Molecular and crystalline orientation of bar-coated samples
Spurred by the achieved control over the polymer film topographical features, we employ Synchrotron-based Near-Edge X-ray Absorption Fine-Structure (NEXAFS) spectroscopy and Grazing-Incidence Wide-Angle X-ray Scattering (GIWAXS) to probe the molecular and crystalline orientation of our bar-coated films (Figure 2). NEXAFS spectroscopy probes the molecular orientation and alignment of the top few nanometers of a film, commensurate with the extent of the charge accumulation layer in top-gate FETs. Figure 2a presents the angle-resolved NEXAFS spectra (partial electron yield mode, PEY) of 10 nm thick bar-coated samples measured as a function of the azimuthal angle. Calculating a dichroic ratio as the maximum resonance intensity of the carbon 1s → π* transition divided by the minimum resonance intensity (to be consistent with the optical results below), a dichroic ratio of 4.8 is determined at the film surface.
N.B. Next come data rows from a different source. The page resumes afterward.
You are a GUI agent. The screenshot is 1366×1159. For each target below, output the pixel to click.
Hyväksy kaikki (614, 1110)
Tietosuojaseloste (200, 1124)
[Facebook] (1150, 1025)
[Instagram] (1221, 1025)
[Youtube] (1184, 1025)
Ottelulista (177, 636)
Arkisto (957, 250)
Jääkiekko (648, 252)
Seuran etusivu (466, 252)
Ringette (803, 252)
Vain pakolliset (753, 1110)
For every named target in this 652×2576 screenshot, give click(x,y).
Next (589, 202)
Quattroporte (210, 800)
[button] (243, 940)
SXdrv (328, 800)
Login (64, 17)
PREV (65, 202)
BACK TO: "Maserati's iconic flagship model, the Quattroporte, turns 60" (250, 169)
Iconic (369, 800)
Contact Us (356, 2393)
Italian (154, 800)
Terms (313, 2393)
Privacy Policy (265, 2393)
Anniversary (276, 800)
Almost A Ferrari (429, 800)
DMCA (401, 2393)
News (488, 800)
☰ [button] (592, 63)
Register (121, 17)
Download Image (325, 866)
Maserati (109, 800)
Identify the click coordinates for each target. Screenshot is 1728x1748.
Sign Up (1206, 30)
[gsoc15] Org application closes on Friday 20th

It should be noted that NEXAFS spectroscopy is equally sensitive to amorphous and crystalline polymer chains with this dichroic ratio representing an average over all chains. The tilt of the planar backbone is also characterized by performing a tilt angle scan at fixed azimuthal angle (Figure 2b) with the observed dichroism reflecting a preferential edge-on orientation corresponding to an average tilting of the C 1s → π* TDM of 58.7 ± 0.5° from the surface normal.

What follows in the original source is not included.